— Begin Data provided —

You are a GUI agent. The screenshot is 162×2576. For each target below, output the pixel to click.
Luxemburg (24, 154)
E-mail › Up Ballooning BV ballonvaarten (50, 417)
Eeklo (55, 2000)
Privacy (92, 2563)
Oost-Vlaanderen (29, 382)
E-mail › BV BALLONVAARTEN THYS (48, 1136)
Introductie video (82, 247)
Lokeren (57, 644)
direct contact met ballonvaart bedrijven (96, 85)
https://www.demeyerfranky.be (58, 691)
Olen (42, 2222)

— End Data provided —

| Exercise prompt |
Return the listing lines word for word, starting at the line containing "Privacy (92, 2563)" and ending at the final line of the listing.

| Finished exercise |
Privacy (92, 2563)
Oost-Vlaanderen (29, 382)
E-mail › BV BALLONVAARTEN THYS (48, 1136)
Introductie video (82, 247)
Lokeren (57, 644)
direct contact met ballonvaart bedrijven (96, 85)
https://www.demeyerfranky.be (58, 691)
Olen (42, 2222)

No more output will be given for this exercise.